TL;DR
- Google is facing an EU antitrust complaint over its AI Overviews in Search.
- The complaint was filed by the Independent Publishers Alliance.
- Publishers argue that Google uses their content to generate AI summaries, costing them traffic and ad revenue.
- Google says AI Overviews help users ask better questions and discover more content.
- The European Commission has not yet confirmed whether it will formally investigate.
Publishers Accuse Google of Misusing Content
A coalition of digital media companies under the Independent Publishers Alliance has submitted a complaint to the European Commission, accusing Google of violating EU competition laws by scraping and repurposing content for its AI Overviews feature.
The alliance claims that Google’s AI-generated summaries, which appear at the top of search results, are drawing clicks away from original content providers, leading to measurable declines in traffic, readership, and revenue.
In their words, the feature “misuses web content for Google’s AI Overviews in Google Search, which have caused, and continue to cause, significant harm to publishers.”
Opting Out Is Not a Real Option
One of the central claims in the complaint is that publishers cannot easily opt out of having their content used in AI-generated summaries without removing themselves from Google Search altogether — a move that would effectively erase their visibility online.
“Unless publishers are willing to disappear from Google search results entirely, they do not have the option to opt out,” the complaint argues.
The lack of clear opt-out mechanisms has become a recurring issue in the age of generative AI, where many platforms and model developers rely on freely available web data to power LLMs without express consent from content creators.
Google Responds: “Traffic Fluctuations Are Natural”

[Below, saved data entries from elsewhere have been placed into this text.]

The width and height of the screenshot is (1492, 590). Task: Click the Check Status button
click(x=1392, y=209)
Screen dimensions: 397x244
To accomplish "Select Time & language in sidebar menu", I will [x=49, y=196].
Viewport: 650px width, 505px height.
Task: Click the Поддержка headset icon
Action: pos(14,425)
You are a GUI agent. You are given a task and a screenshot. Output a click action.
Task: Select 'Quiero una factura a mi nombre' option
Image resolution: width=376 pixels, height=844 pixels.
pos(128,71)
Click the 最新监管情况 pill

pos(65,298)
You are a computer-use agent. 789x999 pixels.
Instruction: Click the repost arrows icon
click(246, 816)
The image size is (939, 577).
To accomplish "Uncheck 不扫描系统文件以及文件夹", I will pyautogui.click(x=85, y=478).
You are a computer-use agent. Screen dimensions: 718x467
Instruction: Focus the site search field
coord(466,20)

Google, in a statement to Reuters, defended its AI Overviews product. The company argues that the feature enhances user experience by allowing people to “ask even more questions,” thus creating new discovery opportunities for publishers.
Google also pushed back on traffic loss claims, stating:
“Web traffic can fluctuate for many reasons, and these claims are often based on incomplete data.”

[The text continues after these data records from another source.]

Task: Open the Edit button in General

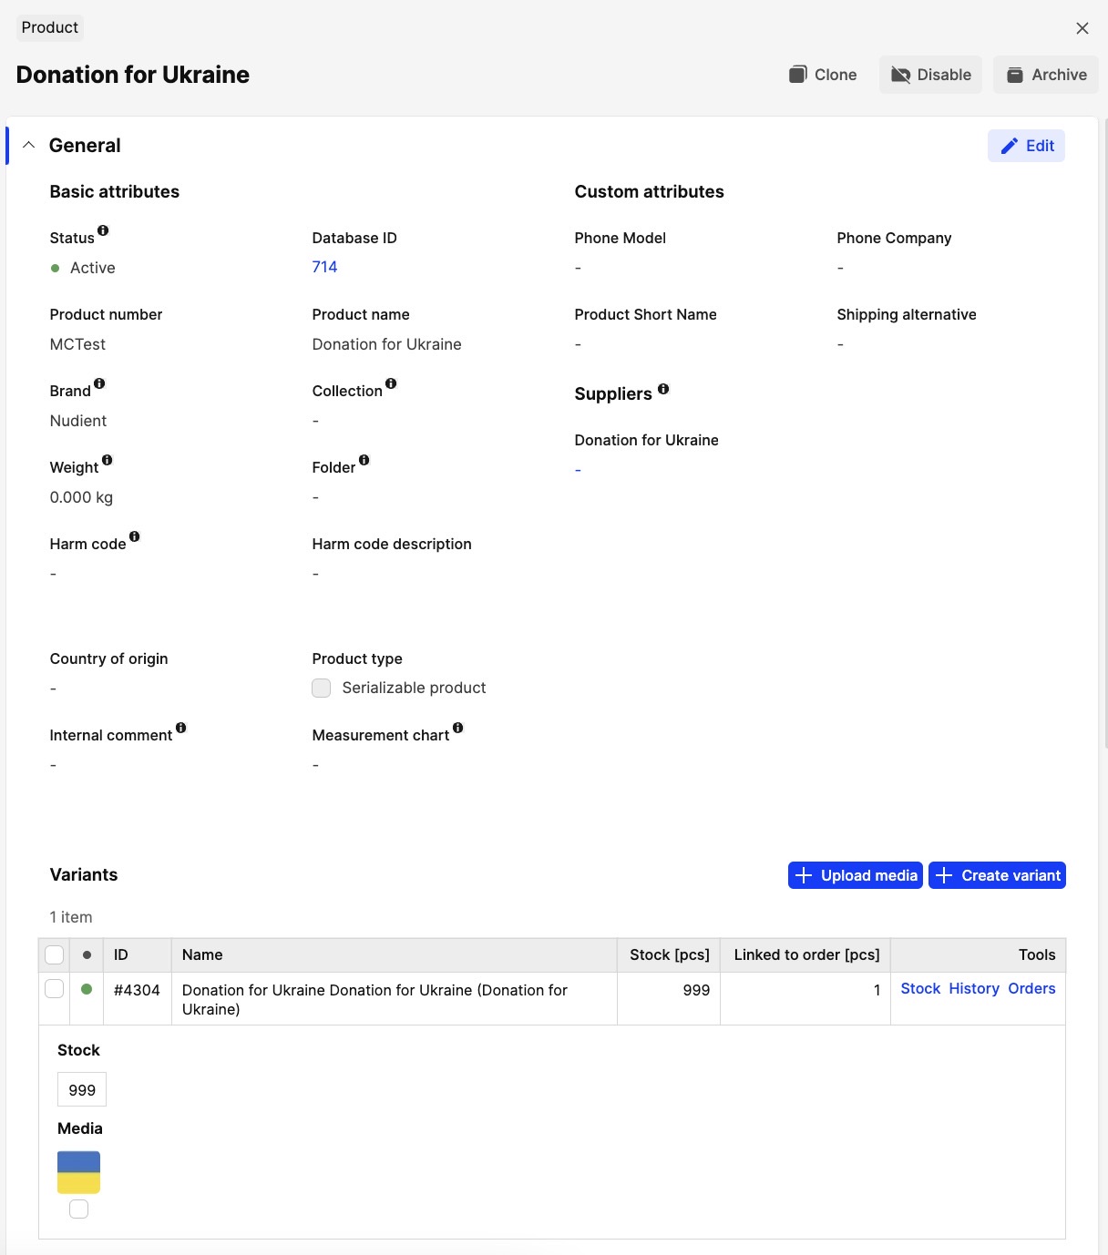Action: [1026, 146]
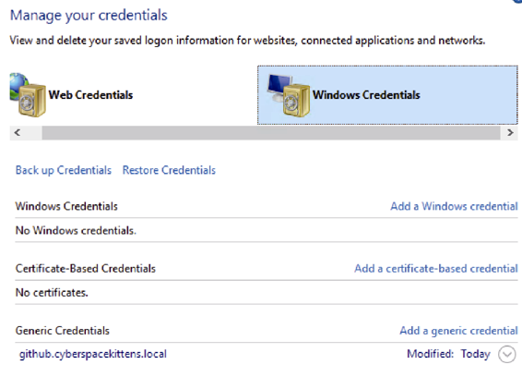Add a certificate-based credential
The width and height of the screenshot is (522, 365).
(x=436, y=269)
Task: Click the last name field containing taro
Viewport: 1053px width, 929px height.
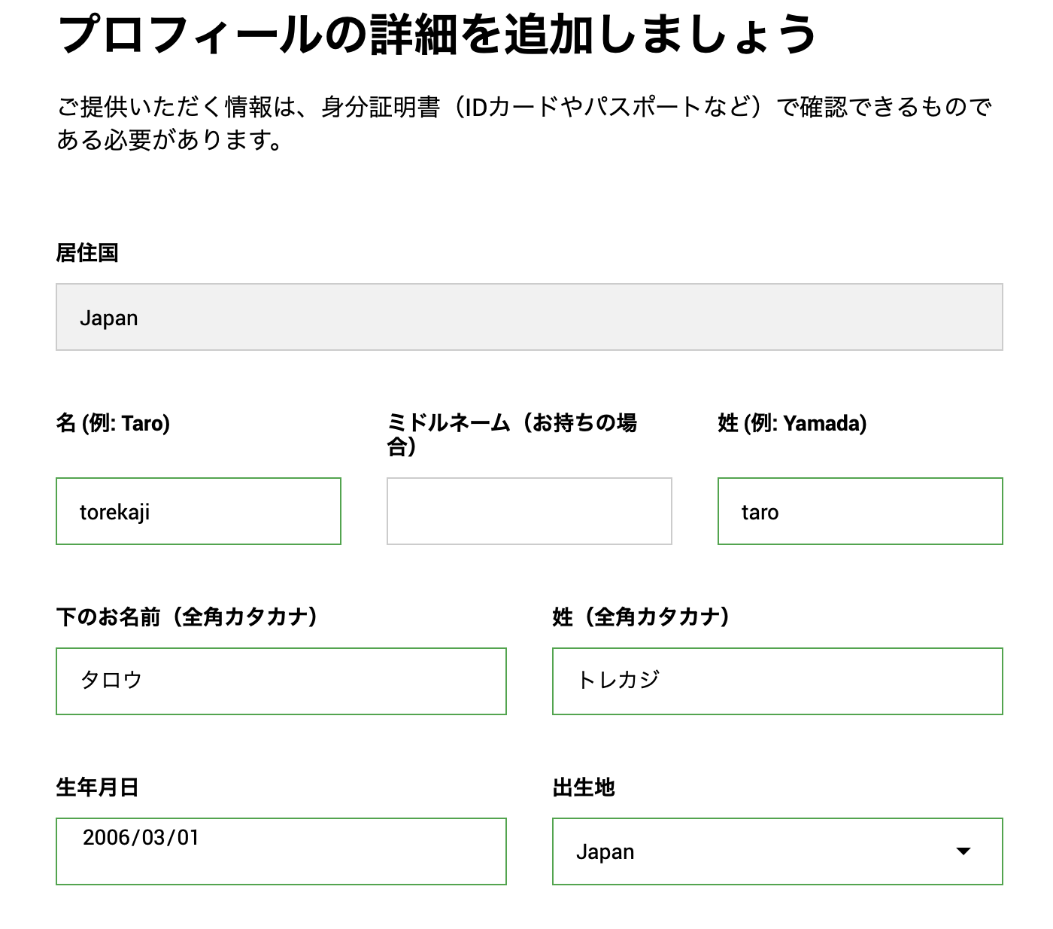Action: coord(860,511)
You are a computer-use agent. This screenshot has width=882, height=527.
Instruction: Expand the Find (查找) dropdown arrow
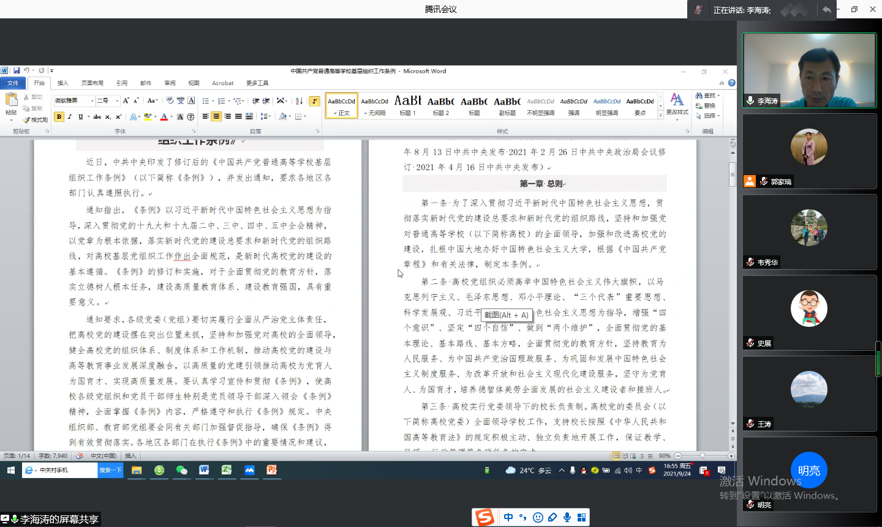click(x=718, y=96)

It maintains that AI Overviews are part of a broader push to improve search functionality for users, not to replace or harm content publishers.
Antitrust Risk Increases in the AI Era
The complaint comes amid a broader wave of scrutiny over Big Tech’s use of AI tools, especially in Europe, where the Digital Markets Act (DMA) and Digital Services Act (DSA) have imposed new constraints on platform behaviors.

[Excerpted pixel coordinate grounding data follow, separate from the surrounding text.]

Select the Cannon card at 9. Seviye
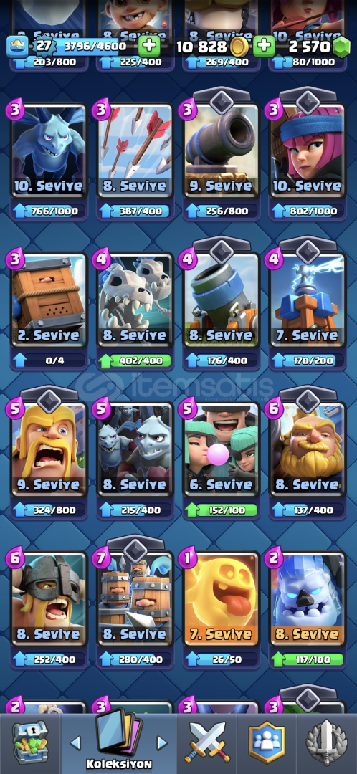This screenshot has width=357, height=774. point(221,151)
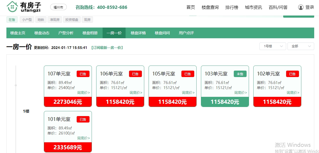Click the 106单元室 unit title

111,74
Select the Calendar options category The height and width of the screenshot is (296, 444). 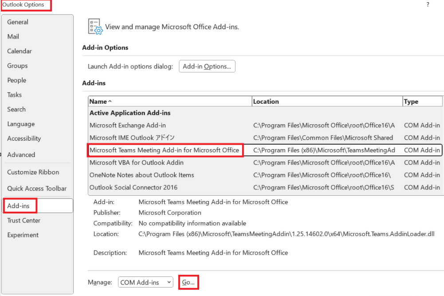[19, 51]
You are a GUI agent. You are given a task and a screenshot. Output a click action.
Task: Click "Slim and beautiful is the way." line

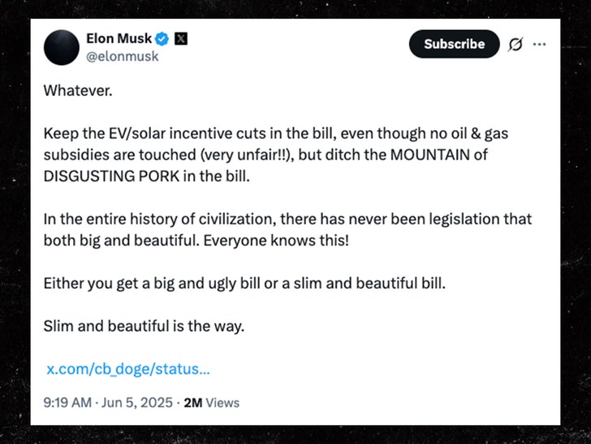pyautogui.click(x=144, y=326)
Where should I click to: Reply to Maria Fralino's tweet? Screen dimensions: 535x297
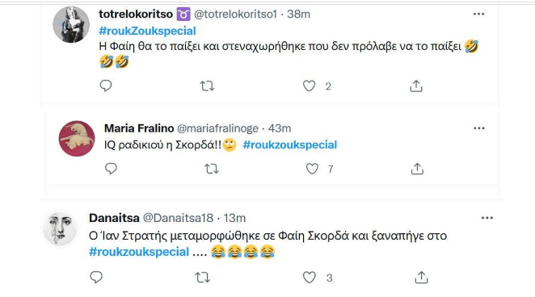tap(111, 168)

While the European Commission has not yet said whether it will launch a formal investigation, past enforcement actions suggest that Google could face regulatory pressure, especially if evidence shows that its dominance in search is being extended unfairly into AI-generated content.
If the Commission determines that Google is leveraging its search dominance to suppress competition from original content creators, the company could be subject to fines or structural changes to its platform in the EU.
Google Search and AI Overviews Impact
Metric | Detail | Source |
Estimated Traffic Decline for Publishers | 20–40% since AI Overviews rollout | GWI Survey |
Google Search Market Share (EU) | ~91% | StatCounter |
Active AI Overviews Users | Over 500 million globally | Google I/O 2024 |
Publisher Revenue Drop | Average 15–25% YoY from ad-based monetization | Press Gazette |
Complaining Organization | Independent Publishers Alliance | Reuters |
Context: A Year of Controversy for AI Overviews
Google introduced AI Overviews (originally called Search Generative Experience) in 2024, as part of its plan to integrate generative AI into core products. The company claimed it would streamline the search process and help users find information more quickly.
However, the tool received heavy criticism early on for producing inaccurate or bizarre answers, such as recommending glue on pizza or advising unsafe health practices.
Despite these hiccups, Google has expanded the rollout of Overviews across major English-speaking markets and is preparing for integration into non-English languages in late 2025.
Publishers, on the other hand, say the tool has created a zero-click search environment, where users no longer need to click through to external websites for basic answers — thus cannibalizing traffic.
Legal Precedents May Set the Tone
The case against Google is not the first time the company has been accused of content appropriation. Similar lawsuits are underway in the U.S., including a major case by The New York Times against OpenAI and Microsoft, alleging unauthorized use of copyrighted journalism to train AI models.
In the EU, the European Publishers Council has also lobbied against dominance by tech platforms, pushing for stronger enforcement of digital competition rules.
If the Commission chooses to proceed, the AI Overviews complaint could become a seminal case in defining how generative AI tools interact with content rights and antitrust frameworks.
Looking Ahead: Will the EU Intervene?
The European Commission has yet to confirm whether it will initiate a formal antitrust probe into Google over AI Overviews. However, the agency has a history of penalizing the tech giant, including a €4.3 billion fine in 2018 over Android-related practices and €2.4 billion over Google Shopping in 2017.
With publishers increasingly organized and aligned on the harms of AI-generated summaries, the pressure to investigate is mounting.
If Google is forced to limit or license content used in its AI tools, it could reshape not only its Search product but the entire economic structure of news visibility and discovery on the internet.